The Legend of Zelda: Twilight Princess
The Nintendo Wii system couldn't have started off, or the GameCube send of, with a better game than 'The Legend of Zelda: Twilight Princess'. As of now the only game in the series simultaneously released across two platforms spanning two generations, but that will change soon enough. Personally I got the GameCube version first, only to get the Wii version a couple months later when I finally got the Wii.
The game follows a familiar pattern in the series and is heavily inspired by one of it's famous predecessors. That doesn't make it less of a game though, and it actually helps the fluent story. A story presented in a very stylistic way, including what is probably the best cutscene I ever saw in a video game. Like any Zelda game, the look of it serves the theme of the game perfectly, in this case the depressed story of the evil thief Ganondorf's return after being imprisoned and his puppetry of a cast-down member of the Twili, a people that live in the seperate dimension of the Twilight.
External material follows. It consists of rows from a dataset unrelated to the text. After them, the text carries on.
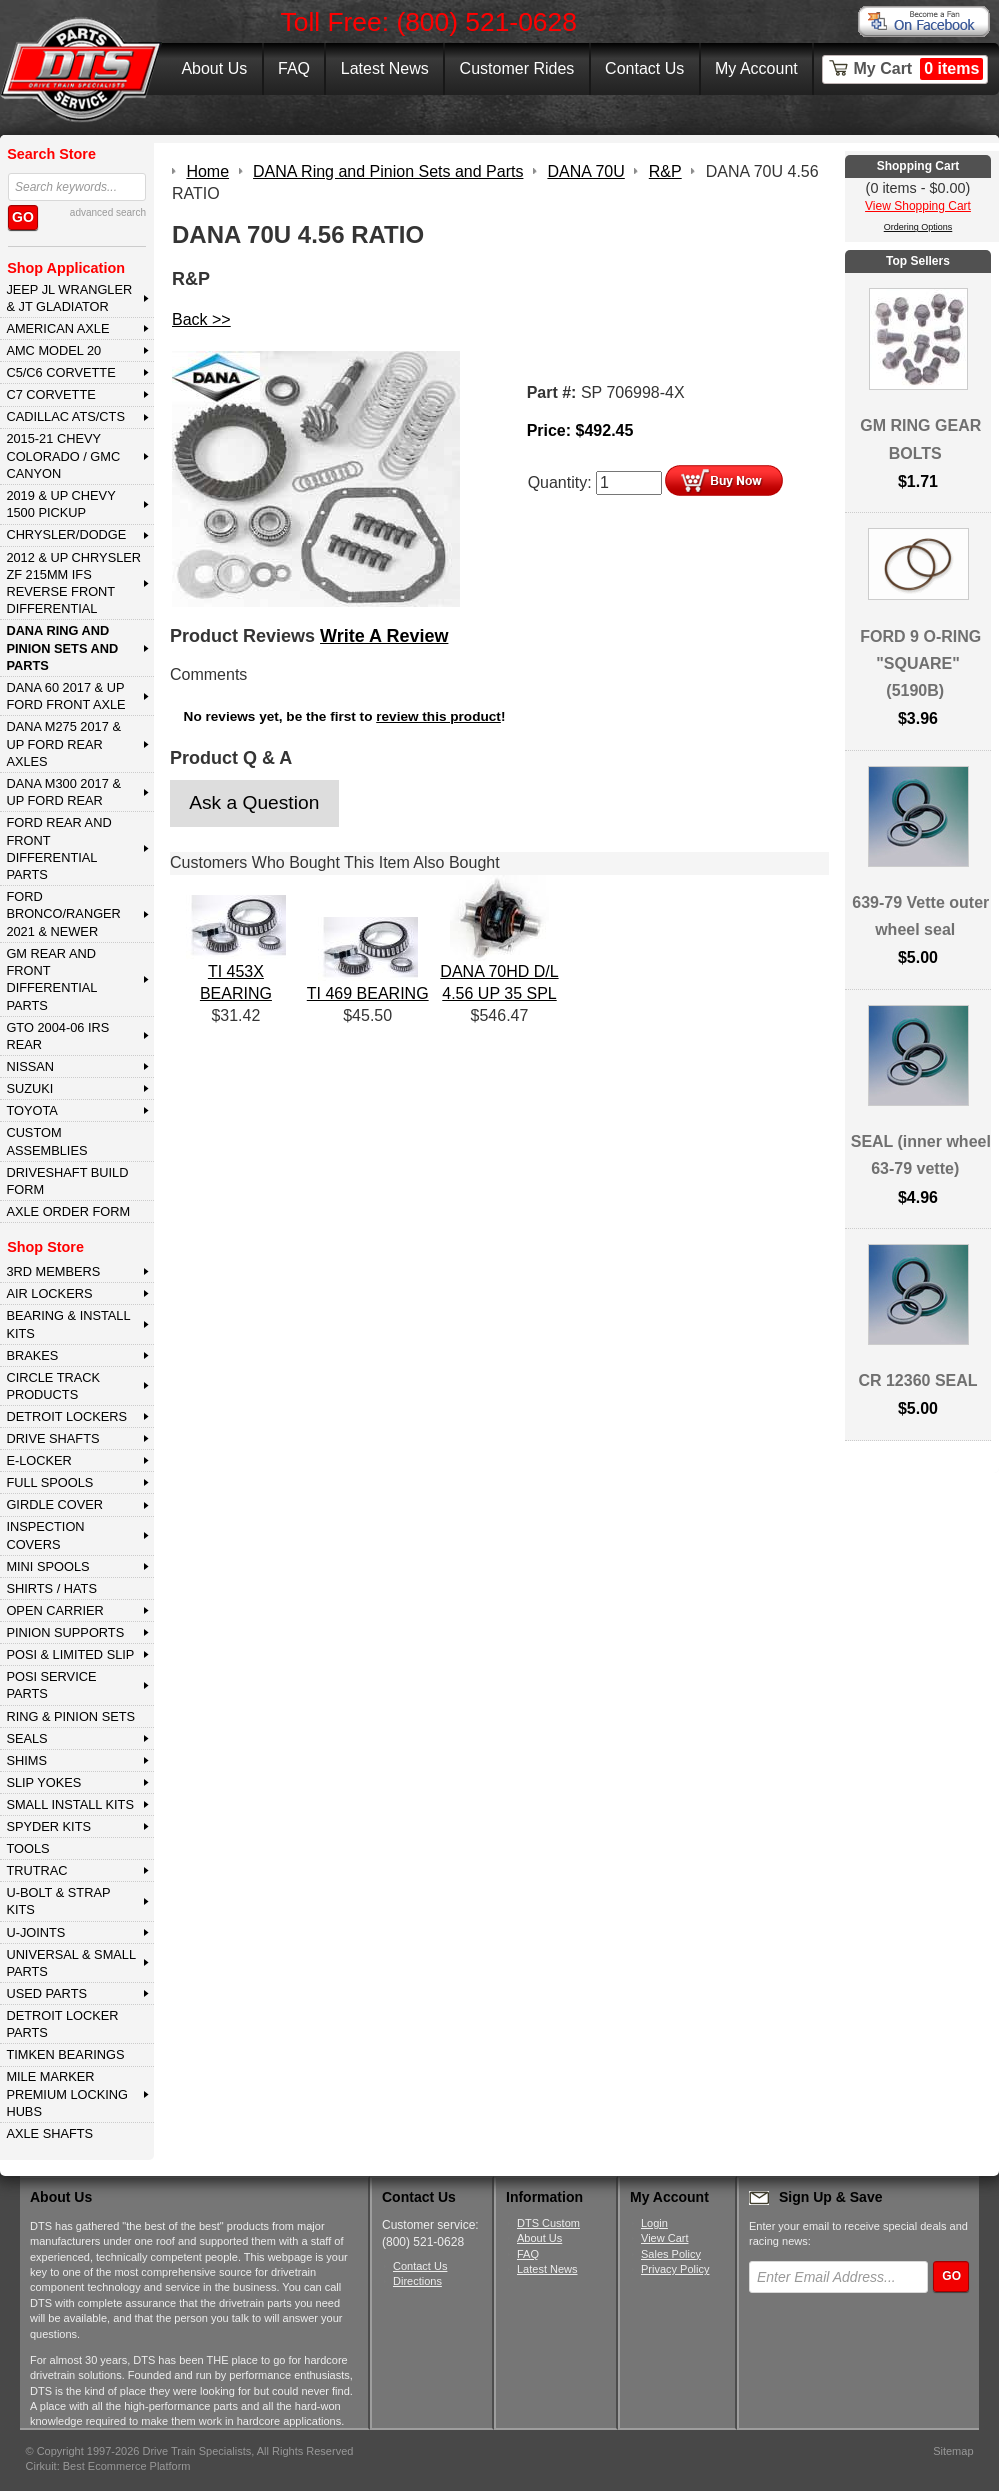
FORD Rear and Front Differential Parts (58, 848)
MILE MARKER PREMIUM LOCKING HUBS (67, 2094)
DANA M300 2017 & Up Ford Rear (63, 792)
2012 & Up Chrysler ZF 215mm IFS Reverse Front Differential (73, 583)
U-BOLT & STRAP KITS (58, 1901)
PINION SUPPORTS (65, 1632)
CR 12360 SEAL (917, 1380)
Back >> (201, 319)
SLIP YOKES (43, 1782)
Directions (417, 2281)
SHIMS (26, 1760)
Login (654, 2223)
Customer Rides (517, 68)
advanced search (108, 212)
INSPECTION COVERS (45, 1535)
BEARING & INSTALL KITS (68, 1324)
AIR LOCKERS (49, 1293)
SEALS (26, 1738)
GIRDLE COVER (54, 1504)
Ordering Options (918, 227)
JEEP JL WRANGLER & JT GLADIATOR (69, 298)
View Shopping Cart (918, 206)
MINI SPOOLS (47, 1566)
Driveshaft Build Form (67, 1181)
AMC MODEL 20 (53, 350)
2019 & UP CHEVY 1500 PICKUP (60, 504)
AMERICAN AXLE (57, 328)
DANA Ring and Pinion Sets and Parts (62, 648)
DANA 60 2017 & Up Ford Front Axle (65, 696)
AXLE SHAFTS (49, 2133)
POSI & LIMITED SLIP (70, 1654)
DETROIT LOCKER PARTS (62, 2024)
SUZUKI (29, 1088)
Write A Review (384, 636)
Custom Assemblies (46, 1141)
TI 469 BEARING (368, 993)
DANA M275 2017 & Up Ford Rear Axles (63, 744)
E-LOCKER (38, 1460)
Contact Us (644, 68)
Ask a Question (254, 802)
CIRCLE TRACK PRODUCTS (53, 1386)
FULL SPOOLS (49, 1482)
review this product (438, 716)
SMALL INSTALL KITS (70, 1804)
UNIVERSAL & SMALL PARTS (71, 1963)
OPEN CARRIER (54, 1610)
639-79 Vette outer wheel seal (920, 916)
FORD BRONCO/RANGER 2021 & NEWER (63, 914)
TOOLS (27, 1848)
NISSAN (30, 1066)
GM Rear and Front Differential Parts (51, 979)
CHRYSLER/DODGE (66, 534)
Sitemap (953, 2451)
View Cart (664, 2238)
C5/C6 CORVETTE (60, 372)
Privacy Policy (675, 2269)
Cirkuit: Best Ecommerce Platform (108, 2466)
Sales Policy (671, 2254)
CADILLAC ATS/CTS (65, 416)
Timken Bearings (65, 2054)
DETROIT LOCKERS (66, 1416)
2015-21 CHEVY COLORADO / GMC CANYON (63, 456)
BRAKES (32, 1355)
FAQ (294, 68)
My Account (756, 68)
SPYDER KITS (48, 1826)
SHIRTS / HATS (51, 1588)
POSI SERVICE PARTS (51, 1685)
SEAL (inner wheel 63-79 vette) (921, 1155)
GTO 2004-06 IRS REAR (57, 1036)
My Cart (919, 69)
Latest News (385, 68)
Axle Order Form (68, 1211)
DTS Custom (548, 2223)
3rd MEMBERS (53, 1271)
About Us (214, 68)
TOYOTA (31, 1110)
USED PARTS (46, 1993)
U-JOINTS (35, 1932)
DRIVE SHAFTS (52, 1438)
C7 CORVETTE (50, 394)
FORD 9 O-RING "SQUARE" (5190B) (920, 663)
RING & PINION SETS (70, 1716)
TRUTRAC (36, 1870)
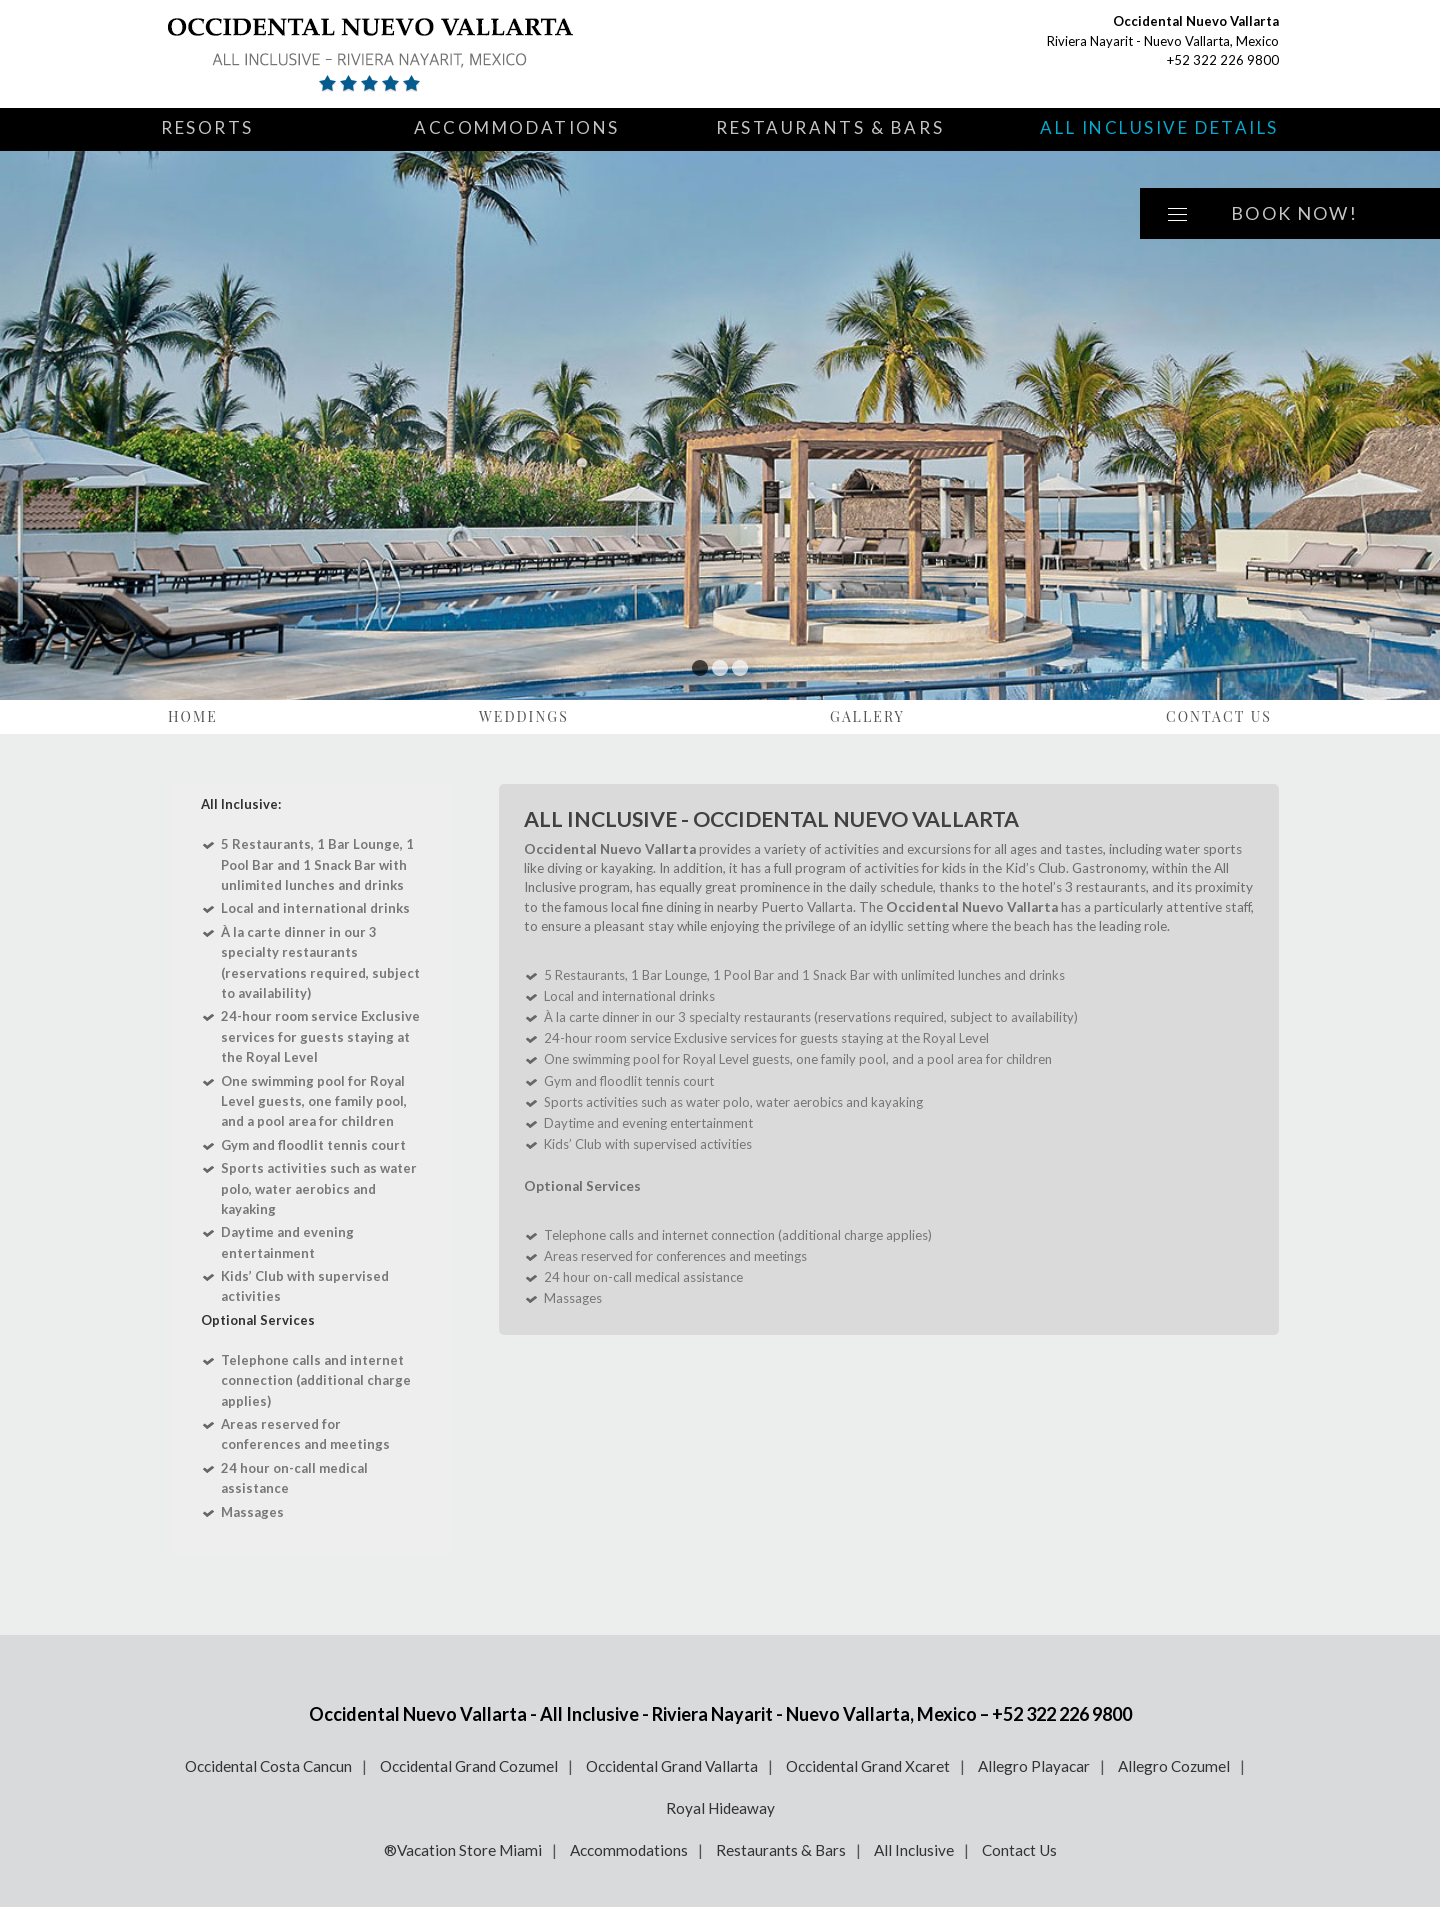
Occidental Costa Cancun (268, 1766)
The environments, the tone of the visuals and the soundtrack all serve to show a Hyrule long past it's prime, with hints of a more prosperous past.
What sets the game apart though is it's gameplay design. Dungeons are important to me in any Zelda game, as well as the beautiful landscapes, and this game delivers in a big way. The game is home to plenty of enormous dungeons, each more unique than the next, each with their own imaginative back-stories and plenty of aspects and detail to theorize about. Some of the series' best dungeons and bosses are in this game. It also features grand vistas while riding on horseback, which never gets old. It all is some of the best level-design in general among the entirety of gaming actually. It keeps drawing me back every time.